> Task directions
All records, exactly as written, minus the pictures: copy them out.

> Data records

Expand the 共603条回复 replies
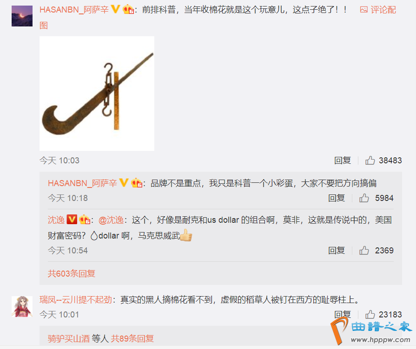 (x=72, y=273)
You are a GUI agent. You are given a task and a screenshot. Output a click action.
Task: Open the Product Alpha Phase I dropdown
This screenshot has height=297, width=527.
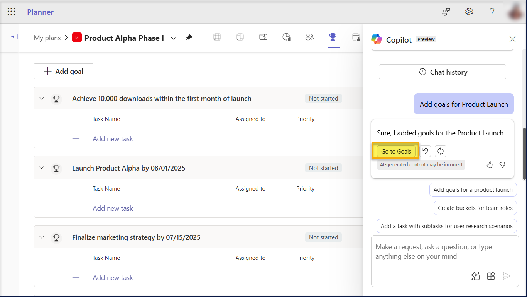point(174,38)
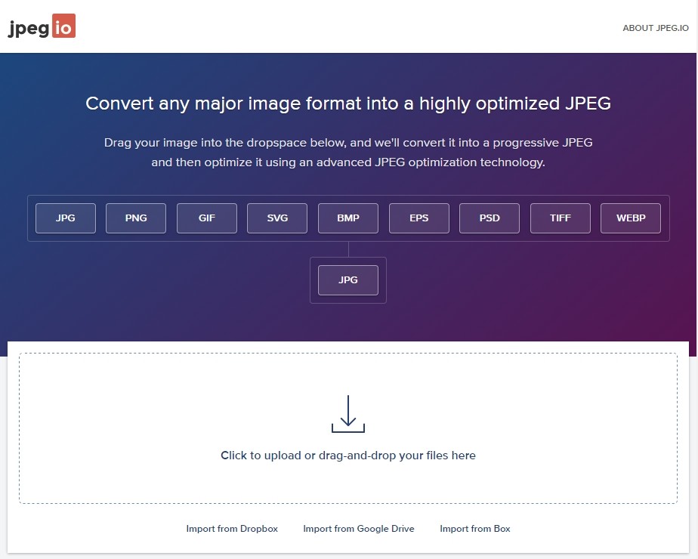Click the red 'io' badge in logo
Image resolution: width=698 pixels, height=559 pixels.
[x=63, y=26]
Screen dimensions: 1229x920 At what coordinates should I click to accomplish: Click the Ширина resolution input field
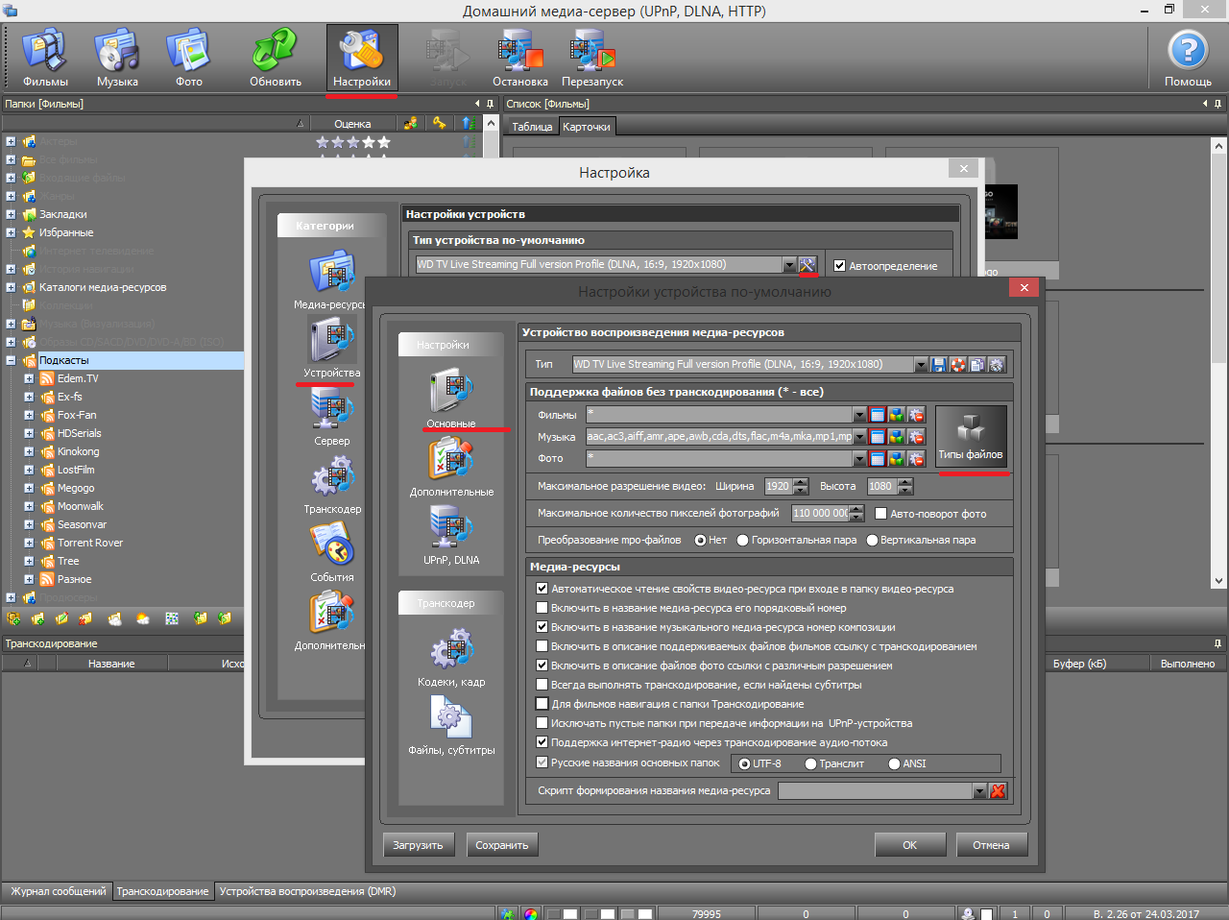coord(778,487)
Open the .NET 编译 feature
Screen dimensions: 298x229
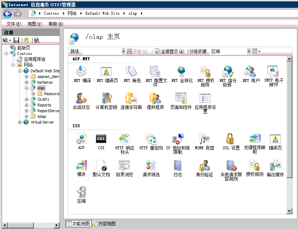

> Exercise result
Expand the 共603条回复 replies
 (x=72, y=273)
You are a GUI agent. You are given a task and a screenshot. Output a click action.
Task: Open the Product Alpha Phase I dropdown
This screenshot has height=297, width=527.
point(174,38)
Click the red 'io' badge in logo
Image resolution: width=698 pixels, height=559 pixels.
[x=63, y=26]
Screen dimensions: 1229x920 At what coordinates should I click to accomplish: Click the Ширина resolution input field
coord(778,487)
Open the .NET 编译 feature
Screen dimensions: 298x229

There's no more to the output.